I felt myself lifting up with her spirit as it left her body. For a moment, I held the embrace and revealed in the weightlessness. I felt so free. Then, self-conscious, I pulled back into my own body. I stood aside and watched her spirit ascend.

My wrist-watch alarm woke me from my otherworldly dream hours before dawn. I ate breakfast staring at three black windows and packed carefully for a cross-island trip. A setting three quarter moon surrounded by haunting, wispy clouds loomed ahead as I climbed Manzanita Hill. The scene was the perfect backdrop for a horror movie, and after my strange dream it felt as if I was walking the land of the dead. What was I doing here? In answer, a shrill, blood-curdling scream erupted from the darkness around me. I stopped, my muscles surging in anguish against the anxiety. I spun to face the tormenting barn owl that had released his shriek. I let out a madwoman’s scream of my own. Hearing my voice so similar to his raised my courage. His ghostly white figure glowing in the moonlight stealthily disappeared into the night sky. Just then my grandmother’s house came to mind. She had owl figures and pictures decorating her entire house. This was becoming way too real.

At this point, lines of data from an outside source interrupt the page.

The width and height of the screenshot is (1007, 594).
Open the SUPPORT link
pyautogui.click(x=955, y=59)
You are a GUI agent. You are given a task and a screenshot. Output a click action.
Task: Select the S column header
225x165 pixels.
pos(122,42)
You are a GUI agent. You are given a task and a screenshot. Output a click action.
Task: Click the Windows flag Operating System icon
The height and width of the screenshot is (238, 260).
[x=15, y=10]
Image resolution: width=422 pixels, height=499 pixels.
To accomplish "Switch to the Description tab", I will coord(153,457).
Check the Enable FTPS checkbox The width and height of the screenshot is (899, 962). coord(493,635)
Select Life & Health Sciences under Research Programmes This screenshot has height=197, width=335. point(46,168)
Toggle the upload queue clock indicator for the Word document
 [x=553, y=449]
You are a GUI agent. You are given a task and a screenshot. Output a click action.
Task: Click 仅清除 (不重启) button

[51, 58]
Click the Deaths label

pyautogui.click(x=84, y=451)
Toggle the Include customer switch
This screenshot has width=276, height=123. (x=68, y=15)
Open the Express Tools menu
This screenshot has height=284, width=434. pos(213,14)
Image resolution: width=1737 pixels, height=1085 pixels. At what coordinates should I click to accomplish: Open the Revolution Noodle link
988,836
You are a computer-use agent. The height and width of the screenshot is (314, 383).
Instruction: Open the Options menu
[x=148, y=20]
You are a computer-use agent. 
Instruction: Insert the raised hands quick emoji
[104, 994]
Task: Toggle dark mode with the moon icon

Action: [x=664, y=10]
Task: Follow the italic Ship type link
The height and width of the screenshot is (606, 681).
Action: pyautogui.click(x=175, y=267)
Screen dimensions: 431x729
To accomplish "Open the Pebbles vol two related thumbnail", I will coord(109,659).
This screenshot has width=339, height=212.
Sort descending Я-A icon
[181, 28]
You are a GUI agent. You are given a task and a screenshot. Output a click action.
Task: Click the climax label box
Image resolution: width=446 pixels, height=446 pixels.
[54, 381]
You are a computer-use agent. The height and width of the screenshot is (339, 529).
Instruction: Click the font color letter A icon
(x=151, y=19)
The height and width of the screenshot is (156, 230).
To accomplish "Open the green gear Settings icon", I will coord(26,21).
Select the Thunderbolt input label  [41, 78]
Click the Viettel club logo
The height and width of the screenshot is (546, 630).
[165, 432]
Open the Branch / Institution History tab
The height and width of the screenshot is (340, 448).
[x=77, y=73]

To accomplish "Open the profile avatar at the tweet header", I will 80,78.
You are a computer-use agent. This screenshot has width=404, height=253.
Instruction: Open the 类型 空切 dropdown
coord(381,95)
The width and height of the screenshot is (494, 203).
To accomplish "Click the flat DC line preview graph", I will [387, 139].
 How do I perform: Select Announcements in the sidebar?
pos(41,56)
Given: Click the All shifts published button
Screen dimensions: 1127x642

morning walk from gracious wild

"Morning Walk" from Gracious Wild

This excerpt from my book Gracious Wild tells of how a female northern harrier hawk began joining me on my morning walks on a lonely island I lived on. Her presence was one of my first confirmations that my encounters with the wild had a broader purpose:

Every morning, I walked into the coreopsis forest to check on the harbor. I followed the trail through the chest-high field of golden blossoms to the crest of the cliff overlooking the bay. There was a large opening in the coreopsis forest here, and an assemblage of large rocks topped by a stone cross stood in the center. This was a monument to a Spanish explorer famous for his exploits in the region. I’d try to get here early while the island was still at rest so I could linger, take in the view of the quiet harbor, and enjoy the short, meditative hike.

Along with the burst into color on the island, I acquired company on my walk to and from the stone cross. Each morning as I crossed the runway and started on the trail, I would hear an approaching keen. At first her cry blared then faded, but as it got closer, it turned into a ceaseless yelling. The female harrier hawk Morappeared coursing straight at me, her dark eyes piercing mine and her brown wings flapping sharply. She came right at eye level set on running me down, mouth open, screaming like mad. The trail was gently sloped, bearing me hard upon her. Just as we were about to collide, I abruptly swiveled on my feet to follow the turn of the path downhill. She immediately pivoted on her wingtips to mirror me.

We then traveled in tandem, my feet and her wings falling in unison. She hovered just 10 or 15 feet above my left shoulder. At times she’d have more to say and I’d turn to her with some smart quip. Wonder where I’m going this morning madam? Other mornings we’d travel in silence listening to each other’s movement and breath. She became so accustomed to expecting me that I often found her waiting at an old fencepost at the turn in the trail. She’d lift off as I approached and take position at my left flank. Her mate was usually in attendance, but he hung back and watched from afar.

The morning company of the harriers brought me limitless solace. Not only did they offer me much yearned for companionship, but they sparked a sense of magic in my being that I hadn’t remembered. I felt a kind of wonder that brought me out of the scientific detachment I clung so desperately to. With the harriers, I didn’t have to pull away and remain swirling in my intellectual dialect. I wasn’t required to pose theories and assign numbers to their movement. I was afforded the opportunity to respond and offered the chance to be a part of the experience.

During my enchanting walk each quiet morning, I re-entered a childhood of the natural world. My movement into hawk territory was no guilt-heavy intrusion into a place I didn’t belong, but rather a visit home. Here I acquired a sense of awe akin with the wild ones. The maiden harrier’s banter was calling me to something bigger than myself, to a purpose I felt stirring in my soul.